Process First, Then Data
Have you ever read something about your industry written by an expert that you just completely disagreed with?
I like to keep up with other BPM software and services vendor blogs and recently ran across a post that advocated starting with data first, then building process models around it. A post by a major BPM vendor, that should know better. But then, they were pushing a new product feature around defining data.
This is just wrong.
It is rare that I see something published in BPM circles that I am in complete disagreement with - rather than having nit-pick differences with - but this was one of those times. The data then process mindset is an old-school waterfall way of thinking. I’ve seen so many BPM projects either fail or get bogged down because the BPM practitioners thought they needed to define all the data before they could build any processes.

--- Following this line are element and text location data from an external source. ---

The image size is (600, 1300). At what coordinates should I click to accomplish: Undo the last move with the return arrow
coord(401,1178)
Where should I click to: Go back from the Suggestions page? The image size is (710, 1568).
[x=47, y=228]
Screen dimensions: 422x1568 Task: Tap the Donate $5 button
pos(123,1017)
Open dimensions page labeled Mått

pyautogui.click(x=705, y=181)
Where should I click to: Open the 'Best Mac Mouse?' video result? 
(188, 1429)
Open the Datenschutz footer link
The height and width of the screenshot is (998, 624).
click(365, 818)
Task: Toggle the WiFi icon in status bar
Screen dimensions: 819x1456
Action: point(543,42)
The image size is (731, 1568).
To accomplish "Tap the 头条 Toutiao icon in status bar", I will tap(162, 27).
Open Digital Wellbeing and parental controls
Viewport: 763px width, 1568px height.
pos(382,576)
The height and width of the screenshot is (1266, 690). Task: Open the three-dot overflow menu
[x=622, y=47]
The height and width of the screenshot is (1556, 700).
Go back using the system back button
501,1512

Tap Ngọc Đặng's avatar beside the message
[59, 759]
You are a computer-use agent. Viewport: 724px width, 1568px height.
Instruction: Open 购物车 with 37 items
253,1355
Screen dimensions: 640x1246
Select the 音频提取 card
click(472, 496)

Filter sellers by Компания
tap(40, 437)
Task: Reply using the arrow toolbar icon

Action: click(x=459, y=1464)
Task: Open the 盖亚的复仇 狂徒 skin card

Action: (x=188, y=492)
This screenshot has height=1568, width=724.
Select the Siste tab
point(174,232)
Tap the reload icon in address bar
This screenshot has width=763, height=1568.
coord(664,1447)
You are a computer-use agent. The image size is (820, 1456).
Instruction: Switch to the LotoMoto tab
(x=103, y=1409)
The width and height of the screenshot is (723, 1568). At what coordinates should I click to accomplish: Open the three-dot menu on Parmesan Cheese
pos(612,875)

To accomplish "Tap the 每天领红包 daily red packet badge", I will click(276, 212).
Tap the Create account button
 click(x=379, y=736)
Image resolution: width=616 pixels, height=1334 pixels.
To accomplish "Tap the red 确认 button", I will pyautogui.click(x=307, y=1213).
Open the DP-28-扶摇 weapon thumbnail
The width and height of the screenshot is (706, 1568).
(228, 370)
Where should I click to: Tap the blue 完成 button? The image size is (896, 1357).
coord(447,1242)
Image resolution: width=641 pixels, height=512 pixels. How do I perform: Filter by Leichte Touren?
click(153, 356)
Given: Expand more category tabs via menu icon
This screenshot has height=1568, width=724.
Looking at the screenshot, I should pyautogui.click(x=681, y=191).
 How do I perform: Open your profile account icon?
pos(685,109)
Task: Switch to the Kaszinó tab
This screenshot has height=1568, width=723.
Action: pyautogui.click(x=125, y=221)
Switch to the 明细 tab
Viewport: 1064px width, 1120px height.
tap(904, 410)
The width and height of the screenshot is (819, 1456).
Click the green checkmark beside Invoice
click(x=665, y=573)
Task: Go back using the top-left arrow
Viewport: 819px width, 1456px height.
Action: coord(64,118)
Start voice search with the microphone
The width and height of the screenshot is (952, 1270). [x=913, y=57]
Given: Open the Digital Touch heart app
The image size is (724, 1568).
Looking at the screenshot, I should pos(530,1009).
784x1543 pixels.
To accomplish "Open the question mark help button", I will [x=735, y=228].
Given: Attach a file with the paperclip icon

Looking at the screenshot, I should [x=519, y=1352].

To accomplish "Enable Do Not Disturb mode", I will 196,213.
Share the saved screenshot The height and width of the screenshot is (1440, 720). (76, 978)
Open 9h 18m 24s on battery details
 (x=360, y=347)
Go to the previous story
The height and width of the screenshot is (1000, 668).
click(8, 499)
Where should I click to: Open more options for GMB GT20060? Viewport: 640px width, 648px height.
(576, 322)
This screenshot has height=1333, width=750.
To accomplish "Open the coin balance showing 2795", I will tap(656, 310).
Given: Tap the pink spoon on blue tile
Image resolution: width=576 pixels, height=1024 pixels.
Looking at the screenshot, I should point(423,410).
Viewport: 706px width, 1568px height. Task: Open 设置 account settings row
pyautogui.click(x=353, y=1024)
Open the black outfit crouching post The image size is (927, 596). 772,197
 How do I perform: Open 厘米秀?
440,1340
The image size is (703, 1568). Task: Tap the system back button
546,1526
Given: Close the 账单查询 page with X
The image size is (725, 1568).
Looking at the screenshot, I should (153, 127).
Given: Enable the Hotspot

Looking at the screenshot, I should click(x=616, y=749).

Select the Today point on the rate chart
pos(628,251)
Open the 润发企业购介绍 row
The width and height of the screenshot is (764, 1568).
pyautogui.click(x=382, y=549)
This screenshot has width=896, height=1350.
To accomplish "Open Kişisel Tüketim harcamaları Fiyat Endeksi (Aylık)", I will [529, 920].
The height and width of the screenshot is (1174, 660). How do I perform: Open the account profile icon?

Here is What Happens When You Start with Data-First:
- You end up with overproduction by defining data that you don't need because you're still guessing. When you start with all of your data before you define your processes, you end up with lots of data that isn’t needed.
- You miss data elements that you do need. Because you aren’t starting from the requirements of the process, when you do start defining the process, you’ll find that it requires data that isn’t in your definition and schema (or the supporting access services you build around the data).
- Your schema becomes impossible to change. You build schema, then services against that schema, and then queries and pretty soon, you can’t change the schema at all without breaking everything that depends on it. This isn’t about how hard it is to change a database definition; it is about the effects on everything else built on top.
- A data-first approach completely ignores process and how people interact with process. If you’re building a process, this is a problem. Because the process and how people interact with it shapes the way you store the data that supports the process.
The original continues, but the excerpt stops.